By Ari W Epstein, Professor at MIT
Terrascope is a program in which freshmen at the Massachusetts Institute of Technology (MIT) learn how to work in teams to solve and communicate about complex problems, particularly problems with environmental implications. Every year the program focuses on a particular topic, and for the 2015-16 academic year the topic was food security and agriculture. As part of the program, students, faculty and staff go on a field trip over spring break to some area relevant to the year's topic; this year a group of about 30 Terrascopers visited New Mexico and the Navajo Nation. The trip was a real success, due in no small part to the efforts of Pilar Trujillo of the New Mexico Acequia Association.

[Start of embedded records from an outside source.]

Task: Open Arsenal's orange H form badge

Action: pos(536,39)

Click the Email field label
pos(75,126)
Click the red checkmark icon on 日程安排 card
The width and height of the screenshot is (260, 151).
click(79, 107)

In planning the trip it was important to us to see a wide variety of agricultural practices and communities, ranging from ancient to modern, from small-scale to industrial, from organic to conventional. We felt that acequia-based agriculture, both because of its long historical roots and because of its unique social and legal status and background, was something crucial for our students (and us) to understand. Pilar arranged a series of visits for us and graciously accompanied us on them, providing information and context along the way. Our acequia-related itinerary included stops at Sostenga Farm in Espanola, at the Santa Cruz Dam, and at El Rincon Farm in Chimayo. Pilar also arranged a visit for us with Gilbert Naranjo, an elder from the Santa Clara Pueblo, and she connected us with Travis McKenzie of Cornelio Candelaria Organics, just outside Albuquerque, where we later had a chance to learn about small-scale organic farming in an urban setting.
The visit to Sostenga Farm gave our students an important chance to meet farm trainees and instructors, and to learn about the priorities and values that have led them to build their lives around this style of farming. That personal contact, and the oportunity to see operations up close, made a strong impression on our students.

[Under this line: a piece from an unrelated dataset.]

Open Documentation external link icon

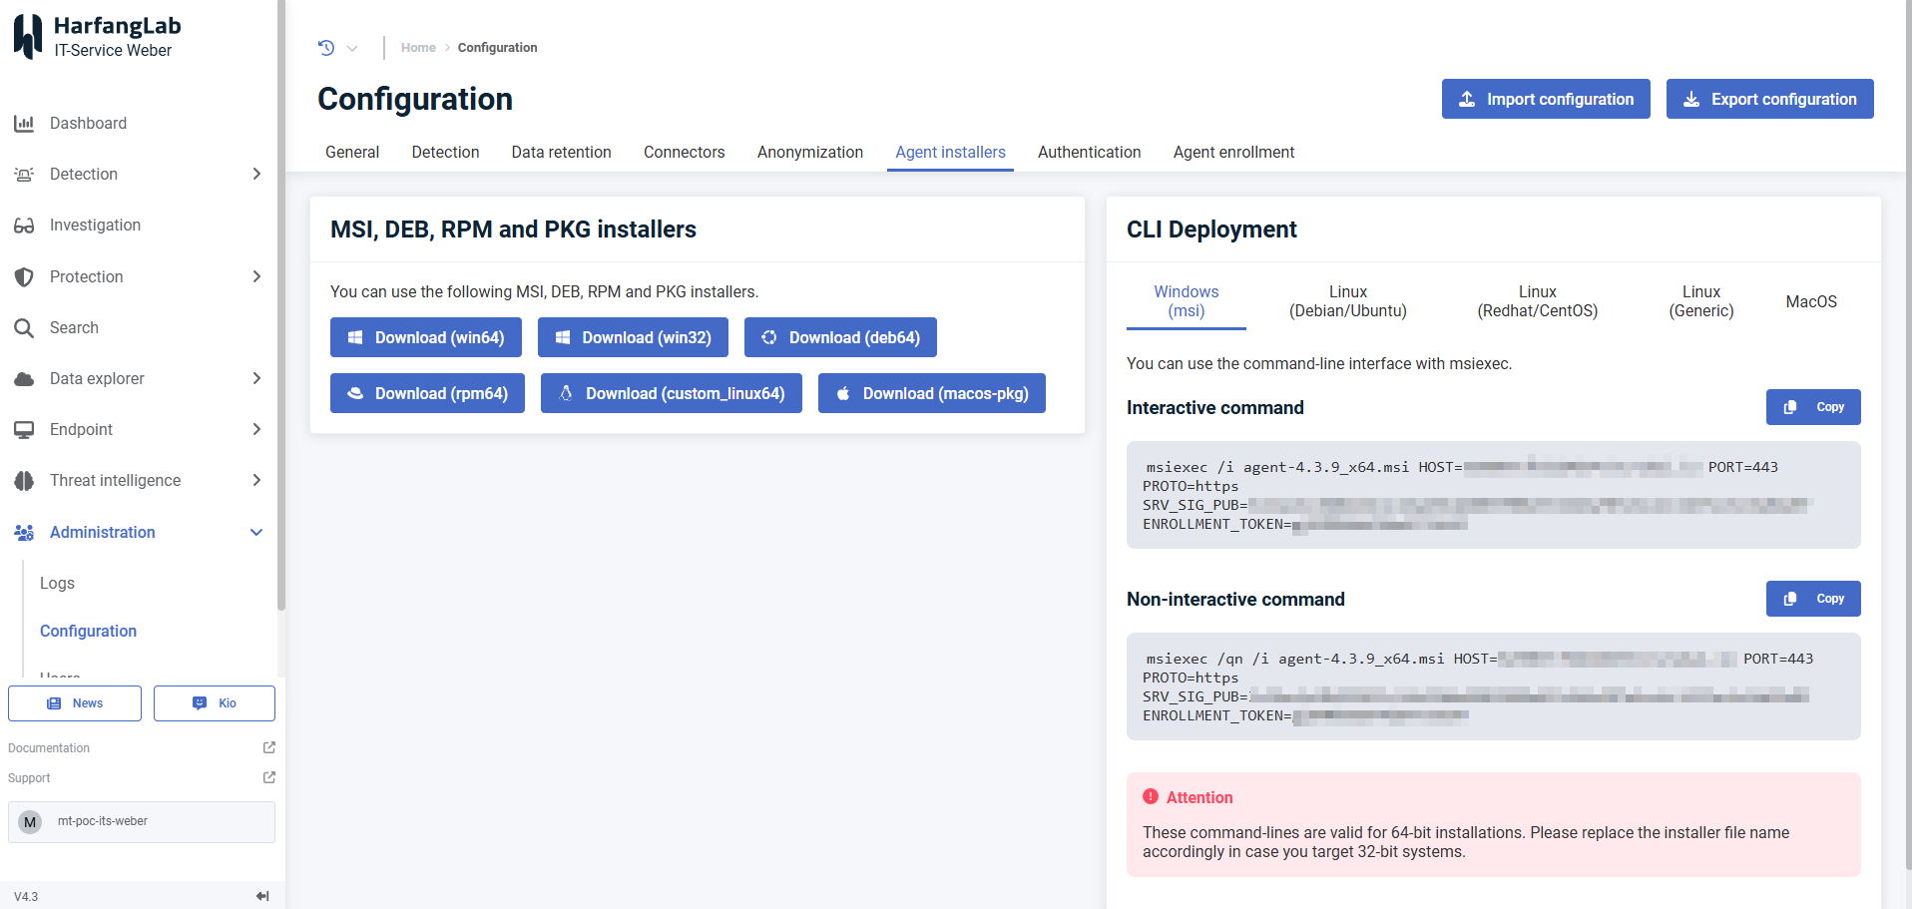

The stop at Santa Cruz Dam was crucial to our visit, for a number of reasons. Certainly it was important for us to see, physically, the source of water for this acequia system, but even more important were explanations of the history, traditions, legal status and social importance of acequias, which were provided by Pilar and by Mayordomo Charlie Esquibel. It was here that we and our students first got a sense of how acequias shape–and are shaped by–not only farming practices but also the communities and families that depend on them.
But the highlight of this part of our trip–and indeed, one of the major highlights of our entire 9-day visit to New Mexico, was the time we spent at El Rincon Farm, the Trujillos' own family farm. Pilar's father, Teodoro Trujillo, gave us a quick lesson in how acequias are cleared and maintained, and then he gave us the chance to get our hands dirty for a couple of hours by clearing a small section of acequia serving this farm, in a small-scale simulation of traditional spring maintenance work. During and after this work, the Trujillo family explained the operation of the farm, their own family traditions and some of the history of the region.
I think one of the strongest impressions our students got from these few days was that farming, in this part of New Mexico, is about more than even the crucial process of providing food. It is also about community, about identity, and about maintaining a historical link between the past and the future. We came to see that acequias are more than just irrigation ditches, that they in some ways represent an alternative system of communal governance, and that they also provide a crucial exception to much of the rest of Western water law and practice, which view water as a commodity, legally and financially separable from the land and its people.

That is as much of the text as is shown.